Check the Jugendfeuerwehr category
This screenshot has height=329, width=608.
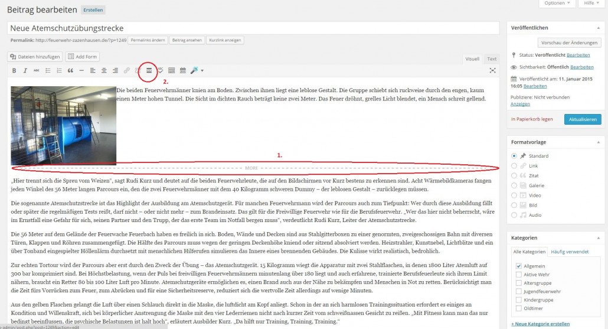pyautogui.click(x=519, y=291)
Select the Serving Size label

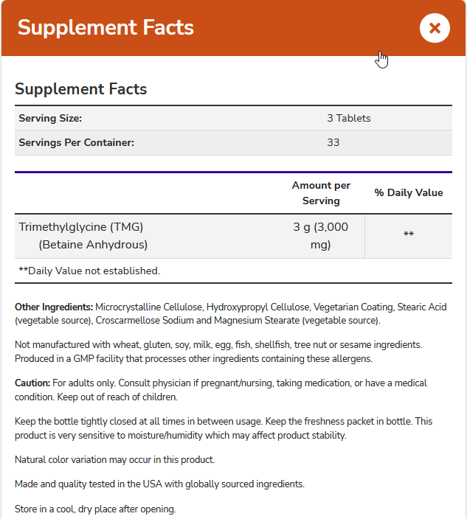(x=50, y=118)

--

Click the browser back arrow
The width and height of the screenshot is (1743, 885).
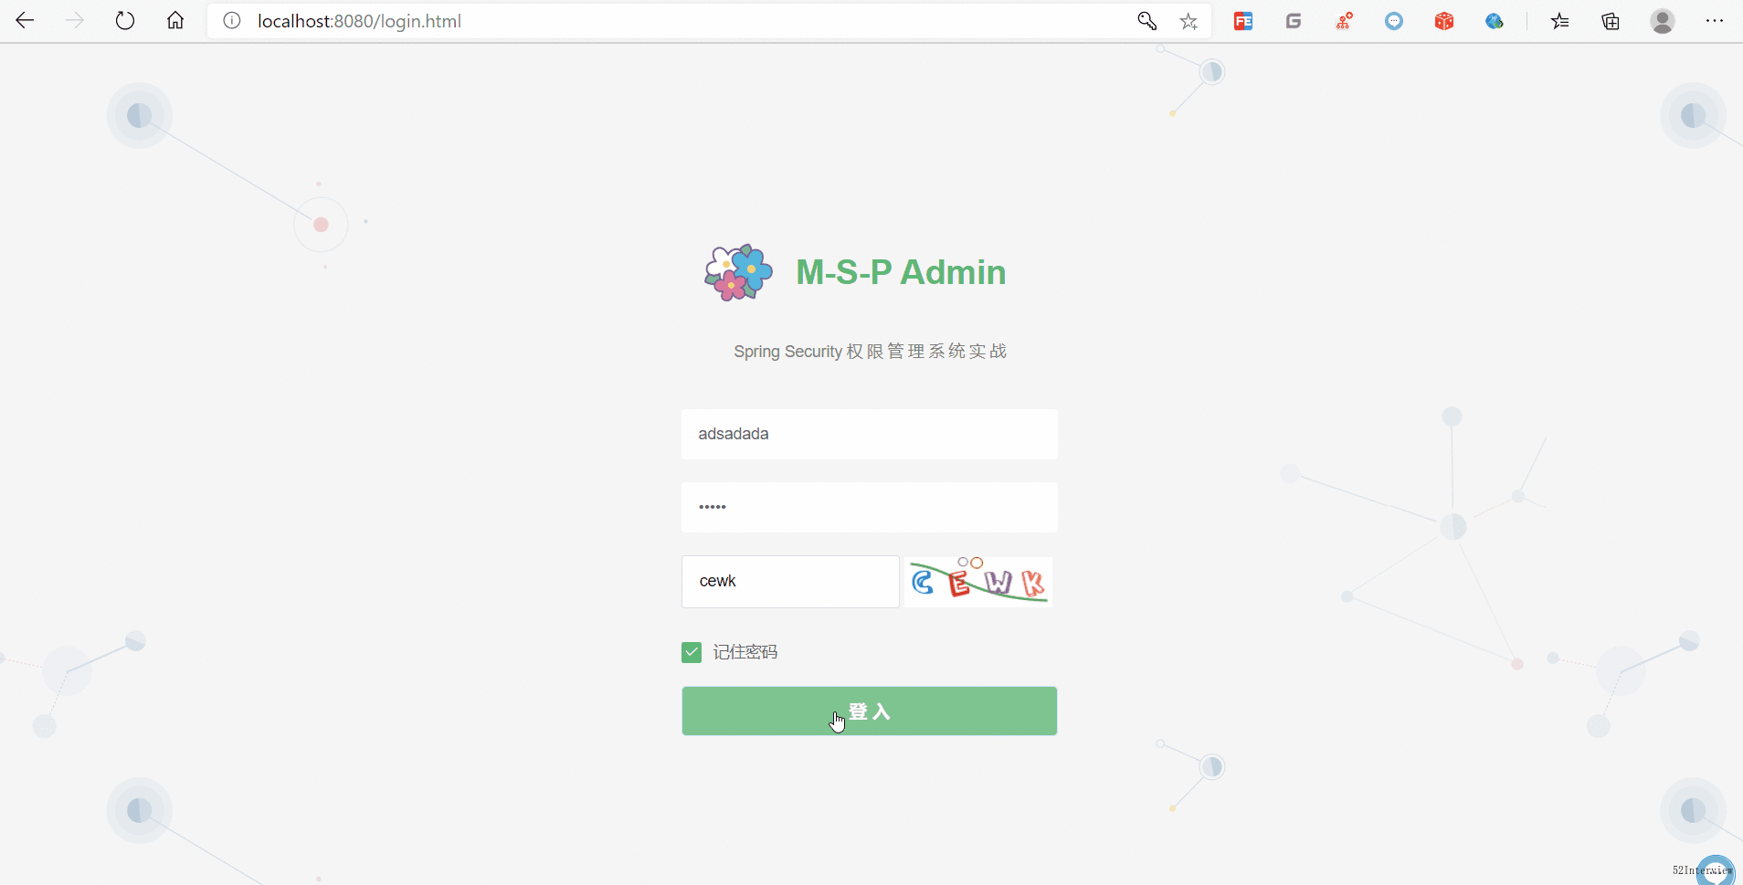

JOB: Format the rows from the line containing "Check the Jugendfeuerwehr category" up to and including the line containing "(x=50, y=118)" as a numbered list, omitting blank lines and leaving out the pictures.

TASK SOLUTION:
1. Check the Jugendfeuerwehr category
2. This screenshot has height=329, width=608.
3. pyautogui.click(x=519, y=291)
4. Select the Serving Size label
5. (x=50, y=118)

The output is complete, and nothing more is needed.